In the Land of Lion Slayers

Kai Althoetmar

In the Land of Lion Slayers

Among the Maasai. A Tanzanian Journey

Imprint:

Title of the book: In the Land of Lion Slayers. Among the Maasai. A Tanzanian Journey.

Year of publication: 2025.

Publisher:

Globetrotter Publishing

Kai Althoetmar

Am Heiden Weyher 2

53902 Bad Muenstereifel

Germany

Althoetmar[at]aol.com

Text: © Kai Althoetmar.

Cover photo: Maasai. Photo: lecucurbitacee, CC BY 2.0.

The research for this book was self-financed and without grants or benefits from third parties.

Regions of Tanzania. Map: Tubs, Wikimedia, CC BY-SA 3.0.

No-one is sounding the tally-ho, no-one has put on hunting clothes, no pack of dogs is picking up the scent of the game.

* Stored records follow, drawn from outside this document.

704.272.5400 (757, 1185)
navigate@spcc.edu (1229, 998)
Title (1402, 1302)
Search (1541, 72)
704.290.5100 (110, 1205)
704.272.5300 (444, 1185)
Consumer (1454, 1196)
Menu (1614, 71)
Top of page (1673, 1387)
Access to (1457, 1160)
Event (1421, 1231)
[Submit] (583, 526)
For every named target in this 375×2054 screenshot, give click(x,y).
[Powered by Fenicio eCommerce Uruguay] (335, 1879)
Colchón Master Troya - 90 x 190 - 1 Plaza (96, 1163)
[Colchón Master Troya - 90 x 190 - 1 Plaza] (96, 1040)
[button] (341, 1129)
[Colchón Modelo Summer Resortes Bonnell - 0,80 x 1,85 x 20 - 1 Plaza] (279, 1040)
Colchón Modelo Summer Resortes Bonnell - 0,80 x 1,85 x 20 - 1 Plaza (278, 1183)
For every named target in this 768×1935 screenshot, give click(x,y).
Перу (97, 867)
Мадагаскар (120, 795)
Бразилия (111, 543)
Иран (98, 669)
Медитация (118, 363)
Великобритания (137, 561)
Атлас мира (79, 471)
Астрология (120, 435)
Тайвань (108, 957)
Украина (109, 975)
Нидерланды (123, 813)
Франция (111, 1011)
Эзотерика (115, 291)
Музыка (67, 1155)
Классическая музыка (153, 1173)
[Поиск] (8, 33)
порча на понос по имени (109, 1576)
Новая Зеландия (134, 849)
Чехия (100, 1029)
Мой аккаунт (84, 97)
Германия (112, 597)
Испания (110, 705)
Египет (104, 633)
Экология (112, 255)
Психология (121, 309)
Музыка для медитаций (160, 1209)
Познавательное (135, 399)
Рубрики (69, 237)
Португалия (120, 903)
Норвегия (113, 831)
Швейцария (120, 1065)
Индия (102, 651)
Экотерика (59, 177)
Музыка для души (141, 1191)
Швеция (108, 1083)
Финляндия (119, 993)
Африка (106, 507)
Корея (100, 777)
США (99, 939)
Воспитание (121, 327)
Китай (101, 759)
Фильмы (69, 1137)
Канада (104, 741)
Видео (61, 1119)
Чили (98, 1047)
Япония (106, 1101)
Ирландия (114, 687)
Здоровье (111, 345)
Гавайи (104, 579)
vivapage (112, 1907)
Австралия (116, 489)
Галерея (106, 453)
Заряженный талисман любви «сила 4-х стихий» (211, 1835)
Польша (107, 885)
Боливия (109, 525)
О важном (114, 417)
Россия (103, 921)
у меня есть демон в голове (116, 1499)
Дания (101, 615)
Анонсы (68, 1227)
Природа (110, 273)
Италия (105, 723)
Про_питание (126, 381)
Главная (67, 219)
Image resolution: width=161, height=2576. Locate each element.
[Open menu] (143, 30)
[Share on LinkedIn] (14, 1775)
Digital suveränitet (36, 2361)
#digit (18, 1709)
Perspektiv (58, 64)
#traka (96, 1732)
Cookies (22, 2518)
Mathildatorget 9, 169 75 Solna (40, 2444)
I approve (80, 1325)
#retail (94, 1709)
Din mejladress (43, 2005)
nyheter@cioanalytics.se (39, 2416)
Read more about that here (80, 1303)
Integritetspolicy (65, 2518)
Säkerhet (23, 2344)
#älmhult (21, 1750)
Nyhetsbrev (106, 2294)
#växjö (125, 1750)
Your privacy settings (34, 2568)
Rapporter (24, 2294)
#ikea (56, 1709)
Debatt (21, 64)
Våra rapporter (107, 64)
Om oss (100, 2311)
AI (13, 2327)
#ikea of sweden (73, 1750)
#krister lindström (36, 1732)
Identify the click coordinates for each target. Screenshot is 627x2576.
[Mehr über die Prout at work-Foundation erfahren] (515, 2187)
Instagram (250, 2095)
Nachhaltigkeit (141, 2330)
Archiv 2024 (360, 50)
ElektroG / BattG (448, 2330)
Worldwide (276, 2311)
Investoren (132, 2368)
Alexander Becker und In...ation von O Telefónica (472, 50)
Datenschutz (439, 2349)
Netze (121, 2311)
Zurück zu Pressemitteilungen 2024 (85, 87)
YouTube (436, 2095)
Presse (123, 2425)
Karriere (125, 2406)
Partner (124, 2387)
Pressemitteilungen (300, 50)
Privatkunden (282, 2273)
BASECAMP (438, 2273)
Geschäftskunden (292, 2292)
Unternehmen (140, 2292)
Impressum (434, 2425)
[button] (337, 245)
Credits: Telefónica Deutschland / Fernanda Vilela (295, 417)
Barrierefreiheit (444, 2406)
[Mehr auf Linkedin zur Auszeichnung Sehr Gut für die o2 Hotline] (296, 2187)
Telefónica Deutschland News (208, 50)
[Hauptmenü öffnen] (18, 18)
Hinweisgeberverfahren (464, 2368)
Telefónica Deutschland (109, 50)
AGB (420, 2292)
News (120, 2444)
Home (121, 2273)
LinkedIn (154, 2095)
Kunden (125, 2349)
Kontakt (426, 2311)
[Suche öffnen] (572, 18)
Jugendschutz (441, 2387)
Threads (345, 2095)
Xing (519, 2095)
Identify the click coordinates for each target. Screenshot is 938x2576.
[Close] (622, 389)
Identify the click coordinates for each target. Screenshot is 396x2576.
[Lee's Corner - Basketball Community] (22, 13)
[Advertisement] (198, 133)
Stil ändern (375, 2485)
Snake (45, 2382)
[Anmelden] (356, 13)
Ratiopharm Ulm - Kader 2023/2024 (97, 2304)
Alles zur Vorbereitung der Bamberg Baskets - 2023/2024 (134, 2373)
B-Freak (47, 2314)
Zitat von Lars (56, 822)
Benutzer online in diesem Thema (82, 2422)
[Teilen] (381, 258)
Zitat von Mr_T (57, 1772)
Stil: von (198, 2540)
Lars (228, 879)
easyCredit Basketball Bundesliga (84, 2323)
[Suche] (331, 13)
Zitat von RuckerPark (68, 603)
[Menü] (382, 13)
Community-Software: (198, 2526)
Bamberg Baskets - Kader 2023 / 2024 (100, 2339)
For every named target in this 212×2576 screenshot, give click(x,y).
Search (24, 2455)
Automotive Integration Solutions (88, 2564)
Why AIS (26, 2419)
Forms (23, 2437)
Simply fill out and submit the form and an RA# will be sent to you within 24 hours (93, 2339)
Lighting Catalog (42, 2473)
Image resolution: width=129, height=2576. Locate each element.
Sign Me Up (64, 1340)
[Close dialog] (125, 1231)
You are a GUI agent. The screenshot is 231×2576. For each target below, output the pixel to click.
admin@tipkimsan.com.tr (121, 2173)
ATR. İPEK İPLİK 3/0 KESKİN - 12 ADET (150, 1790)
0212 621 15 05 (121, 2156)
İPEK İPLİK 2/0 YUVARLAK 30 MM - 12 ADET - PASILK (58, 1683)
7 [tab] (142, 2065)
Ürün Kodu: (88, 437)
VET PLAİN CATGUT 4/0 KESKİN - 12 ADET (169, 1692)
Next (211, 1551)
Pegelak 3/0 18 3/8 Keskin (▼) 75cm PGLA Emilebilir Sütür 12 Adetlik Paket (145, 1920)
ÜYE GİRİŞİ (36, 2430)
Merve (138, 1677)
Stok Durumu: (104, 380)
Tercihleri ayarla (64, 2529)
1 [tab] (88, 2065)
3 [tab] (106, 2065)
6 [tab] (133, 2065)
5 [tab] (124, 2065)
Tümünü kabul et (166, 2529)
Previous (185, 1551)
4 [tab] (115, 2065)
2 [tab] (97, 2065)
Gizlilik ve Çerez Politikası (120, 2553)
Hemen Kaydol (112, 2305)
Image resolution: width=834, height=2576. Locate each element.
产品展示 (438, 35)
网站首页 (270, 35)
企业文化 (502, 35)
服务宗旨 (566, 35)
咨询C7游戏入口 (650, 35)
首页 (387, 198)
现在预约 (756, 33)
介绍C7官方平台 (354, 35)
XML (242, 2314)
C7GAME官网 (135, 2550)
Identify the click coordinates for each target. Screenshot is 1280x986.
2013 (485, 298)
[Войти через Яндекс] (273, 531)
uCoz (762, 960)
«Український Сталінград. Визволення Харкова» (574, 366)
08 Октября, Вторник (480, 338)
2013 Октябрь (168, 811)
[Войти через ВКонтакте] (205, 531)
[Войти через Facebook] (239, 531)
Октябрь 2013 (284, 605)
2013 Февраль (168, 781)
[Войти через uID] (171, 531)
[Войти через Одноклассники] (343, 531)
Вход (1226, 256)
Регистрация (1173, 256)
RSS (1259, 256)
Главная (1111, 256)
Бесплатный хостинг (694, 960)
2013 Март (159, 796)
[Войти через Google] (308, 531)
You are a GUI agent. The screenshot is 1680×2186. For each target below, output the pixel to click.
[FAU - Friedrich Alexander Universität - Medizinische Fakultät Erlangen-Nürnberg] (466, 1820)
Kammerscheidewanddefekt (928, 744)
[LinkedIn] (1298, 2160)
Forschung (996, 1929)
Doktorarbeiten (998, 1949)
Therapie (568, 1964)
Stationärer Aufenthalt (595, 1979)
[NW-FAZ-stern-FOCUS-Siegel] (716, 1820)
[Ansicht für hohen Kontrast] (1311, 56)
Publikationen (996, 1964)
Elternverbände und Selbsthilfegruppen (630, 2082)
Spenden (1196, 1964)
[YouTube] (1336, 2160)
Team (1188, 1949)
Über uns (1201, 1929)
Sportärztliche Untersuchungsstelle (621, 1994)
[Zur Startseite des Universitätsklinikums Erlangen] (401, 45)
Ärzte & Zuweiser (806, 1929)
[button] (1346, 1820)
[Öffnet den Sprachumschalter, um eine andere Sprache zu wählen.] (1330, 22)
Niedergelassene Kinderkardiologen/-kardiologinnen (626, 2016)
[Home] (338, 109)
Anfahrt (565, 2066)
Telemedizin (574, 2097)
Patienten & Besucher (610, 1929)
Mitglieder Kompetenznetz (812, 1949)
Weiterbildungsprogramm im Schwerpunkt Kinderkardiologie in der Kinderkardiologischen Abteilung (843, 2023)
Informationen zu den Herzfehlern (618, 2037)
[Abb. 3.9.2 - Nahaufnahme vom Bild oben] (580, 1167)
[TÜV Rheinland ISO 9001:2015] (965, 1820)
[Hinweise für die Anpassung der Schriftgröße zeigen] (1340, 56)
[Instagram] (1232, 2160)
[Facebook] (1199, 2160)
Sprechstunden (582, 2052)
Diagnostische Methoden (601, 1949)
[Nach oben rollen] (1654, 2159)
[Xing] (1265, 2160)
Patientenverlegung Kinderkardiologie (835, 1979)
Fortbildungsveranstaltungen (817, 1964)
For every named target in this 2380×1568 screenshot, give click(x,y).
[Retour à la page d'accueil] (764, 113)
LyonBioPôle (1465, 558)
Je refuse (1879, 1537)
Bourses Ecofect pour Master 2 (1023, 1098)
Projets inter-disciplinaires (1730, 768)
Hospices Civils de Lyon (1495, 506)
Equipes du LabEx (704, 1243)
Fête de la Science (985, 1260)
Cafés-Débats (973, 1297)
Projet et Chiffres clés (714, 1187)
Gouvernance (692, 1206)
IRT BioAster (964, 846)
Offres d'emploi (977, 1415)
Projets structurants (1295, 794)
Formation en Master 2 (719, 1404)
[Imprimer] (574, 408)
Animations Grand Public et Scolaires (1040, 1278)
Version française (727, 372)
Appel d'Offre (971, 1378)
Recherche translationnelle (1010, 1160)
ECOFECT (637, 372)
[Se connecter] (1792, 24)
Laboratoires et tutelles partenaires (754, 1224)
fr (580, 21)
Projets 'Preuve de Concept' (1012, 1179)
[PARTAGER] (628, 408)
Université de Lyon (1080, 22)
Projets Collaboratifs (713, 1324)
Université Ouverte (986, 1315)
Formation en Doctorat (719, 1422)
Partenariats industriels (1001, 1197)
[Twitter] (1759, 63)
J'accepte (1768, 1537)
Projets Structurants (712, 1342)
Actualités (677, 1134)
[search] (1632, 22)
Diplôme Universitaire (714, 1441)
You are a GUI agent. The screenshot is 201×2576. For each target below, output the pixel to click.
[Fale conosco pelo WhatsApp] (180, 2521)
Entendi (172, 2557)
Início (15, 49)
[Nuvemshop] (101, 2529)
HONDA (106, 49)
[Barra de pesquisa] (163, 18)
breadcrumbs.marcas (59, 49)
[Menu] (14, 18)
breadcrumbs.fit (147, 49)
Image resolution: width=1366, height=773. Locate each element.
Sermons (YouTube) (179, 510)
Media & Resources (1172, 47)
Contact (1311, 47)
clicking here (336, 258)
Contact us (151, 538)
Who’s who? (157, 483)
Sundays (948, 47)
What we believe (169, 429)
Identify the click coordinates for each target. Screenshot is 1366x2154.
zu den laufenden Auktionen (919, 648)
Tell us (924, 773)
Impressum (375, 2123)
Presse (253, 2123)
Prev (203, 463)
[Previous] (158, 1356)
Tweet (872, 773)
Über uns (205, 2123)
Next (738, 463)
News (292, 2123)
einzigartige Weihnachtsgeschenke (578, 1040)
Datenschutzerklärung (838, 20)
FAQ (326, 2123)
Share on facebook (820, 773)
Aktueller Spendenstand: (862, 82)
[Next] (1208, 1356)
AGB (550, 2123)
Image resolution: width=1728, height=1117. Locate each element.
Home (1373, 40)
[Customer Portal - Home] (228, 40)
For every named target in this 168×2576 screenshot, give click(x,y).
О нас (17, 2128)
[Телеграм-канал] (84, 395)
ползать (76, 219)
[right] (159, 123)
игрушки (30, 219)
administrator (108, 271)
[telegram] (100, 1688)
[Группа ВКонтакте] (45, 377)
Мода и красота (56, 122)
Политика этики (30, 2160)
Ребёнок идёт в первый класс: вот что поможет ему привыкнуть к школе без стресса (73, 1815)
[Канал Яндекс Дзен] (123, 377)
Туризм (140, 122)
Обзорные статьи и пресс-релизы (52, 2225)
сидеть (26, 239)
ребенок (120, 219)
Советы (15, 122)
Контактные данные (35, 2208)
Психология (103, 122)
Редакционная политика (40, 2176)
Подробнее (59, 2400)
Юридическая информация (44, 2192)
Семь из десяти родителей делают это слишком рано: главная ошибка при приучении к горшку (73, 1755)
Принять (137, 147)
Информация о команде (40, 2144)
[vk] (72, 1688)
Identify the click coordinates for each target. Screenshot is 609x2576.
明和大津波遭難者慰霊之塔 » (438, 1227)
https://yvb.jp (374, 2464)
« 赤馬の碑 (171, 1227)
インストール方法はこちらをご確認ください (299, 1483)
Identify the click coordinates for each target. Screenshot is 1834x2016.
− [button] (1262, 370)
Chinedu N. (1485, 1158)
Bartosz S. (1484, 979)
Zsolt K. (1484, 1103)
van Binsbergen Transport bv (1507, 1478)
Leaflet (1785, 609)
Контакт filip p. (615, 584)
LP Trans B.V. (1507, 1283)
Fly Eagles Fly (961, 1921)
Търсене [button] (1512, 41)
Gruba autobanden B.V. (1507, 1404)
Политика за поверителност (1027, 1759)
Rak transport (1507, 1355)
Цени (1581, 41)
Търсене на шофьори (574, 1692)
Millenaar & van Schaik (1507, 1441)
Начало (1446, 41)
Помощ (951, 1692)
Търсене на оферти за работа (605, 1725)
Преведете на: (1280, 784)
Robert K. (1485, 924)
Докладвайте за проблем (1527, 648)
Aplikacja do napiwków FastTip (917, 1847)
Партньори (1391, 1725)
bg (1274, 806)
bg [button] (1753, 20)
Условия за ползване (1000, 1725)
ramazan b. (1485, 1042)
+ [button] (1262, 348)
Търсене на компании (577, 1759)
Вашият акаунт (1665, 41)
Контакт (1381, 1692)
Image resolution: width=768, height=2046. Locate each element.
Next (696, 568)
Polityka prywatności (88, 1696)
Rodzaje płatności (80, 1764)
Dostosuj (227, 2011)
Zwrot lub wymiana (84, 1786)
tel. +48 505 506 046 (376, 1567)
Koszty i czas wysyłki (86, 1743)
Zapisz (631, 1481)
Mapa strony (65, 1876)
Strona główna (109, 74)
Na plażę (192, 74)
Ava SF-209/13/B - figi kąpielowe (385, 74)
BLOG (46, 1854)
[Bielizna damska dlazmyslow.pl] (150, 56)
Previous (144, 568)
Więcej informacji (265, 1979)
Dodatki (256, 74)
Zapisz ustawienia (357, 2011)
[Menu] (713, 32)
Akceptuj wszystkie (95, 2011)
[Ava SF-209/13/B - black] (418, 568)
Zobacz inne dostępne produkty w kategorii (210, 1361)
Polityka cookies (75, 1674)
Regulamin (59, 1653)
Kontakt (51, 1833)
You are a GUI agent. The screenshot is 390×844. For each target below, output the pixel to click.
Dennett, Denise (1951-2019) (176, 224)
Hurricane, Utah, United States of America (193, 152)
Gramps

The strangest hunting party under the African sun creeps silently through the kraal towards the savannah: three young housewives in summer dresses à la ‘Woolworth’ rummage table, armed only with empty grain sacks, a boy of barely ten in shorts and a torn T-shirt, the tracker, about fifty, with his funny top hat and worn dark patchwork jacket, Daniel, the seventeen-year-old high school student, in his Sunday yarn, led by the old hunter with his rifle, a beige safari cap on his head. The three women are to carry the meat on the way back. The only question is from which animal. I'm interested: ‘Daniel, can I come with you?’ Nobody has anything against it. Seven black men and women and one white man set out into the East African savannah, seven because of the drought and the poor maize harvest in northern Tanzania, one out of curiosity. The savannah begins directly in front of the mud huts and stone houses of the two thousand Maasai of Longido and is only intersected by the A 104 national road, which runs northwards from Arusha through Maasai country all the way to Nairobi.

We cross the road, leaving the police station and the general shop on the A 104 motorway behind us. Ahead of us is the dry savannah: waist-high bush grass, umbrella thorn acacias, thorny undergrowth. It is eighty kilometres westwards to Lake Natron, another eighty to the eastern edge of the Serengeti, the ‘infinite plain’, as it is called in the Maasai language, a UNESCO Natural World Heritage Site, which touches Lake Victoria in the west and extends to the Kenyan border in the north. It is grazing grounds for 1,3 million wildebeest, five hundred thousand Thomson's gazelle, two hundred thousand zebra, countless giraffe, elephant, black rhino and cape buffalo, hunting ground for two thousand lion, seven hundred cheetah, an insatiable army of leopard, hyena, wild dog, jackal and other old acquaintances from ‘Brehm's Animal Life’.